なんだか澄んだ空気に包まれているように思える、この時期。毎年ジリジリとセミが鳴くこの頃になると、思い出す瞬間がある。

「でき、た!」と一本のろうそくに火をつけ、雰囲気を出した。

「まぁ、立派な仏壇ね」。母がお皿を拭きながら微笑みかけた。

──完成したのは、自作のお仏壇。
実家で誰かが亡くなったわけではない。けれど、お仏壇をかざることに憧れがあった、わたし。ダンボールに白い布をかけ、仏壇に。缶詰の容器に砂利をいれ、線香立てに。

そしてお盆の飾り物、うま、うし。
畑で採れた野菜をひとつもらい、いままで見たつくりものを真似る。わりばしで、あし。とうもろこしのひげで、しっぽ。

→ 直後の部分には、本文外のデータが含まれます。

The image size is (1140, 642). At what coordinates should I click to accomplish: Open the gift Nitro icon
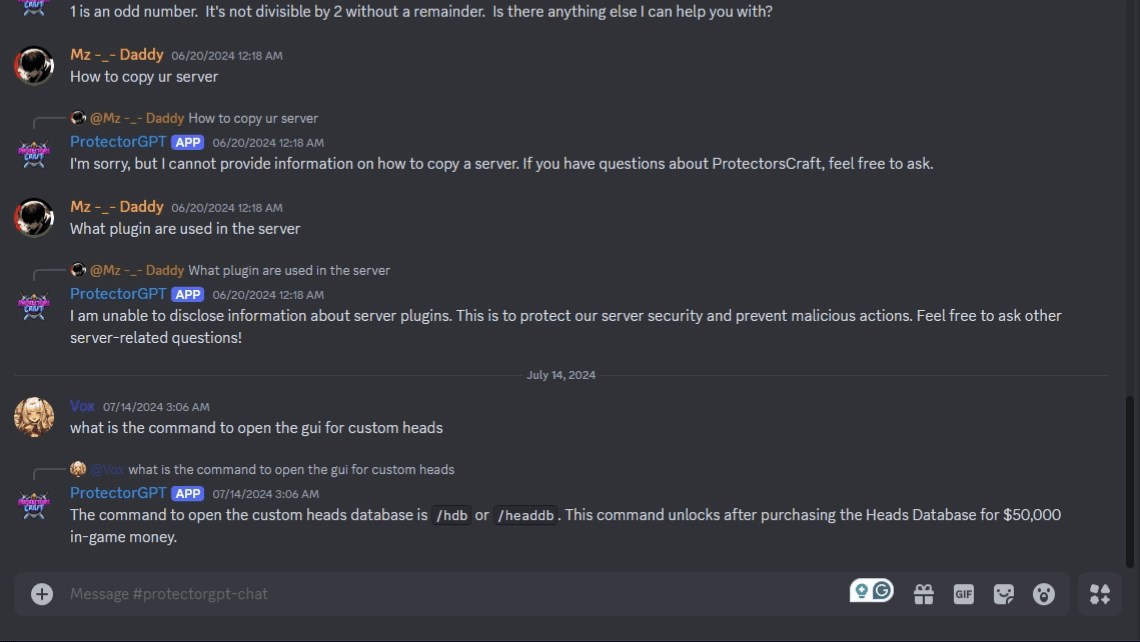[924, 594]
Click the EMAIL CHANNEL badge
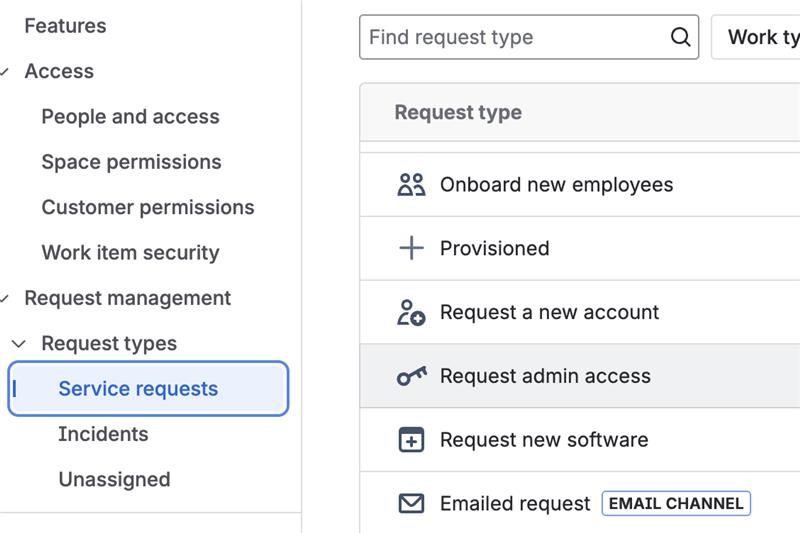 pyautogui.click(x=676, y=503)
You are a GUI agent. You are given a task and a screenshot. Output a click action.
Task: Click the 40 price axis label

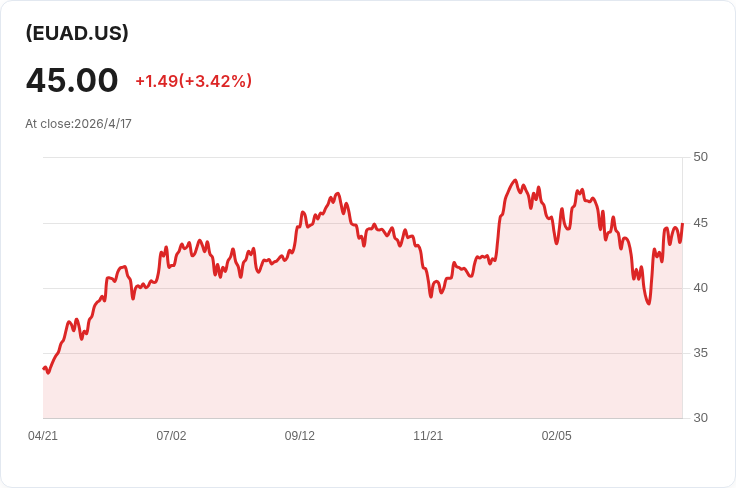(x=700, y=288)
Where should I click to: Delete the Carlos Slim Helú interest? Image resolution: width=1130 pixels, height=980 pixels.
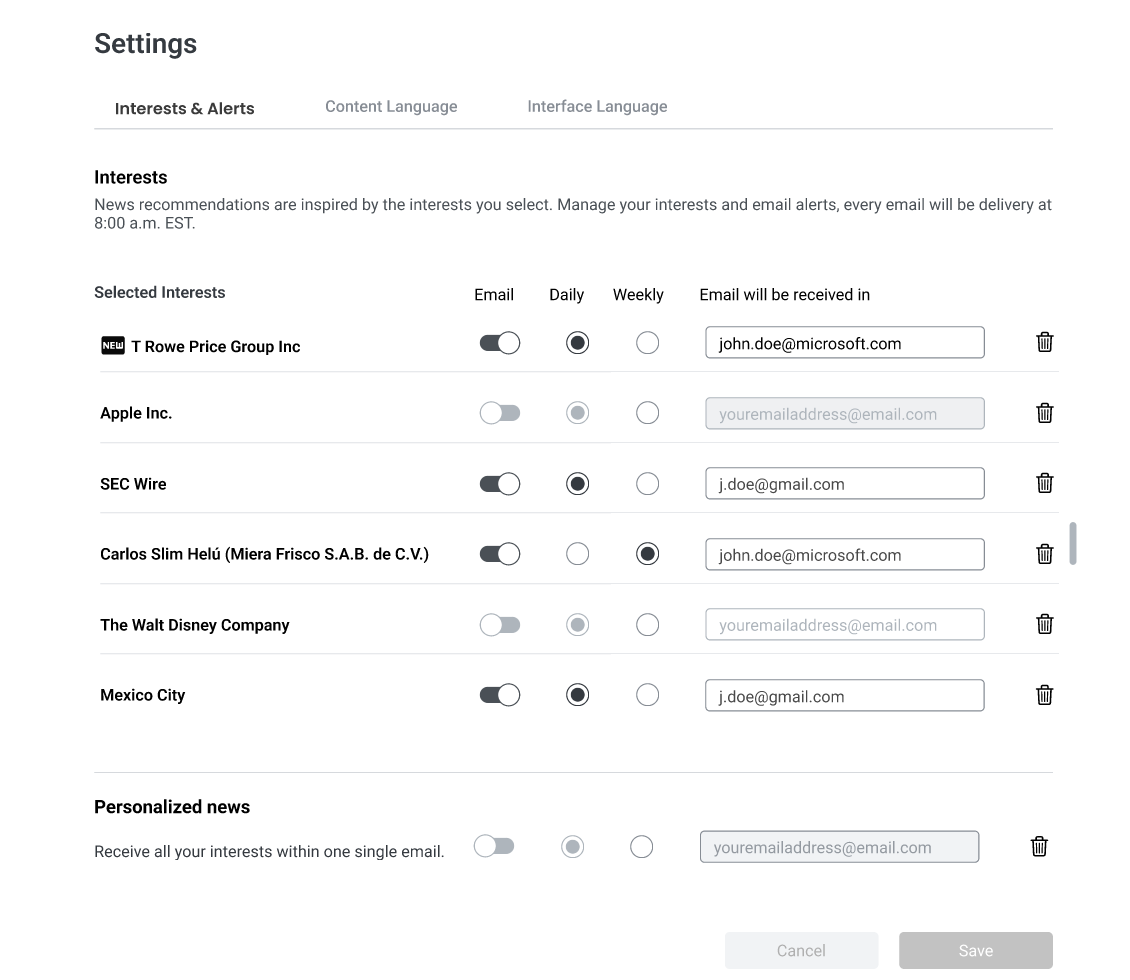pos(1044,554)
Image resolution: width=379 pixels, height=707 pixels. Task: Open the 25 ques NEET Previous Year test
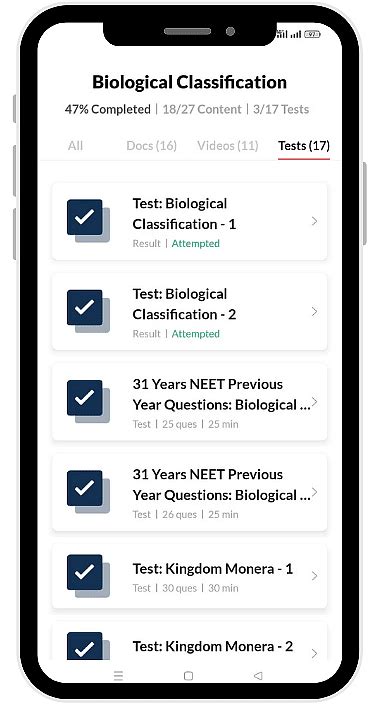pyautogui.click(x=189, y=402)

新聞に挟まれていたチラシの裏にマジックでイラストを描いた。かつて飼っていたが、天国へ行ってしまったペットたち。

ハムスター。金魚。鳥。それぞれの思い出がよみがえる。

(天国でおいしくご飯を食べられますように)

祈りながら線香をあげた。

ガガ……カカカ……

遠くのほうからタイヤが砂利を蹴る音がする。おじいちゃんと、おばあちゃんが軽トラに乗ってきた。

「これ、やまねがつくったのよ」と、母。

「あぁ、そうけぇ(そうか)。じゃぁ、ちと、お線香をあげるかな」

目を三角にして微笑みながら、ハムスターと金魚、鳥のイラストを存分に眺め、正座するおばあちゃん。「へぇ〜」と眺めながら目をキラキラさせている。おばあちゃんが悪いことを言ったり、人にいじわるをするのを見たことがない。内側からくる、純正のキラキラ目だ。

ただ……気まずい。

自宅で遊ぶために作った仏壇をこんなに眺められて、恥ずかしい。小学生ながらにおふざけでやっているのはわかっている。まさか人様に見せるとは思っていない。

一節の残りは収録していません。